Trust is a significant component helping the knowledge workers performing their job. All Knowledge Management philosophers have spoke on trust and its influence on our readiness to share knowledge. I have written, in one of the first posts, on the importance of knowledge sharing to the success of the job of knowledge workers. Trust, of course, is an important component aiding the performance of all workers, also those who stand in the manufacturing line and feed in materials. Nevertheless, the significance of trust grows in the case of knowledge workers. For them, the motivation and the integration with other employees are key factors for success.
As we understand building trust, or more precisely nurturing it, is not that simple. We are speaking about a composed process, very sensitive one, hard to build, but too easy to destroy. The process turns even more complicated as the manager has to nurture three separate zones of trust, to do with the knowledge workers they are in charge of.
First, a trust feeling has to be built so that employees believe and trust the manager and the organization. Nurturing values as authentication, honesty and organizational transparency can be practical ways to built up trust. Bringing to minimum, the times in which we speak and act differently, being honest not only to employees but also to customers and competitors, aid and may bring the employee to trust the manager and the organization. I believe that the best way to bring employees to trust me is to trust them.
However, trust should not only be aimed to the manager and organization. The manager has to nurture an atmosphere of trust between the employees. Tools that can help here are diverse: Encouraging shared activities after work hours, or activities not related to the job (trips, eating together, etc.); building cellular billing programs so that conversations between employees do not cost them. Informing employees when their colleagues are missing from work, wherever possible, bringing them to take an interest one in another; reminding birthdays; publicity of professional successes; running events with families etc. The trust is built in enlarging circles, where the most important circles are the close one, those where frequent interfaces take place. It must be noted, that this is the easiest circle of trust to nurture as people hold face-to-face meetings.

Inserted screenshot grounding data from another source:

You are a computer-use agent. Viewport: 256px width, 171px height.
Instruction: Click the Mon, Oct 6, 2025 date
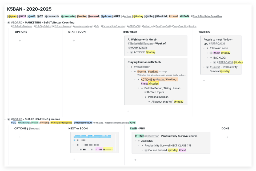coord(138,48)
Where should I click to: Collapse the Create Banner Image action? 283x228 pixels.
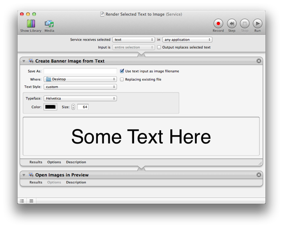pos(24,61)
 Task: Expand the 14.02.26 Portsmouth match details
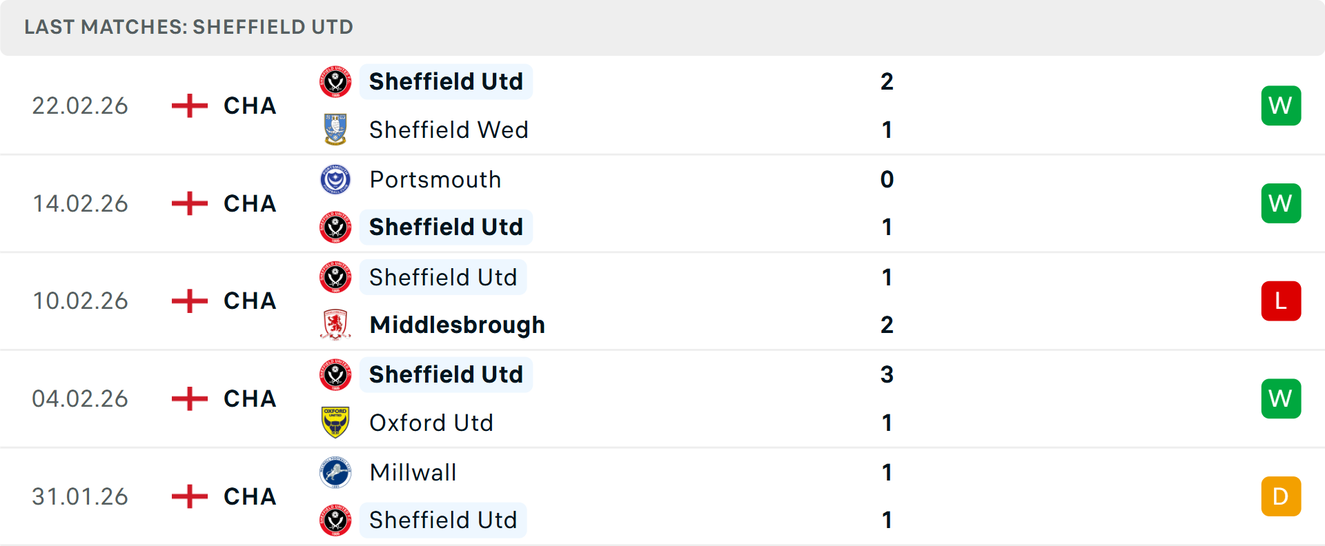[x=663, y=203]
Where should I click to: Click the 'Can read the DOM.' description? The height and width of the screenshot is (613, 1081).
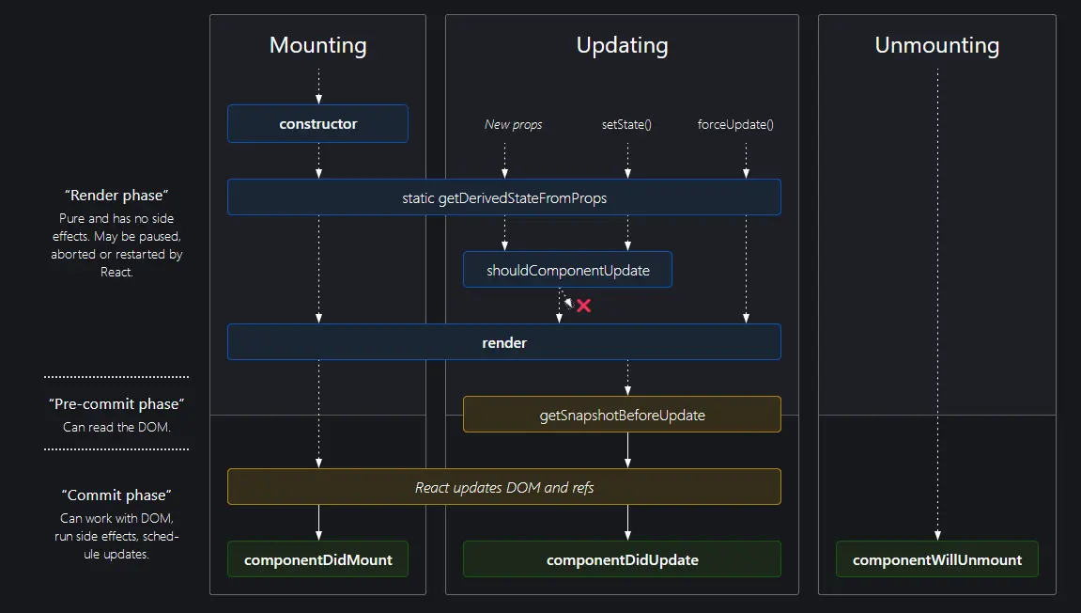pyautogui.click(x=116, y=427)
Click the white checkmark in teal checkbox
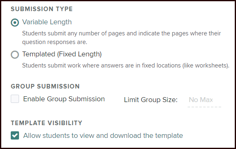Image resolution: width=236 pixels, height=149 pixels. 15,135
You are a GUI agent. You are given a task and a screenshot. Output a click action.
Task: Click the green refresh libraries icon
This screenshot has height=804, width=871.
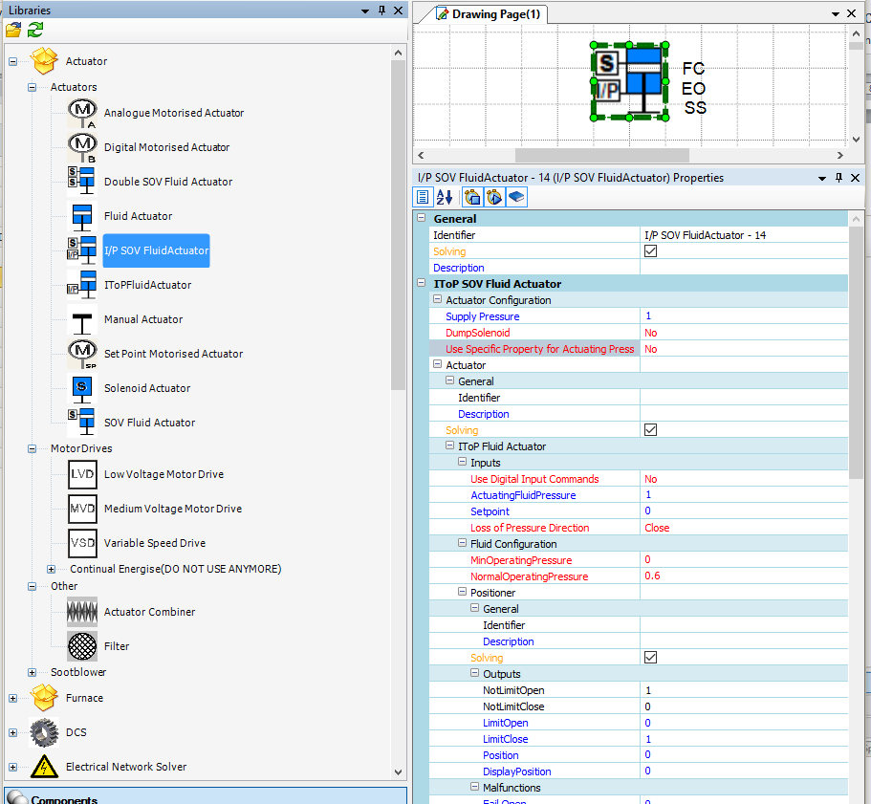click(x=35, y=30)
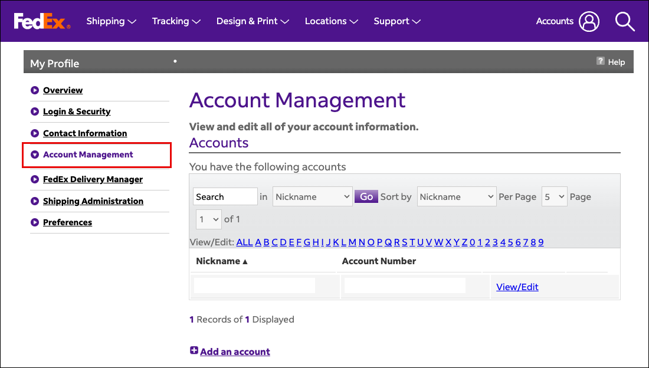Click the plus icon beside Add an account
649x368 pixels.
click(194, 351)
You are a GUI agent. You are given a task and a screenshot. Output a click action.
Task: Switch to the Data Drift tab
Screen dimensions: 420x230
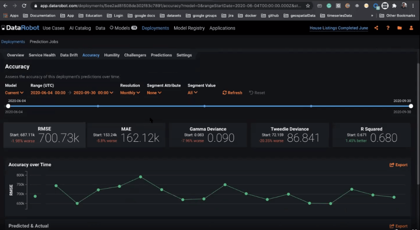[x=69, y=55]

The last zone of trust is with the customers. As has already been written above, when elaborating on trust toward managers, reciprocity is critical. In order to have a customer trust us, I should be authentic and honest with him or her. To really want their benefit. To trust them. There is no place here for fakes. If I do not dignify the customer, if I do not open to him or her personally, if I do not treat them as a person and not only as a professional, it will be hard to buy in their trust. Unless, of course, I find a way to bring them to some extreme situation, as the ski story in the beginning of this post. This strategy is not recommended!
The journey to trust is long, but the results are very satisfactory. The effort is worthwhile! Not only for the knowledge worker. For me.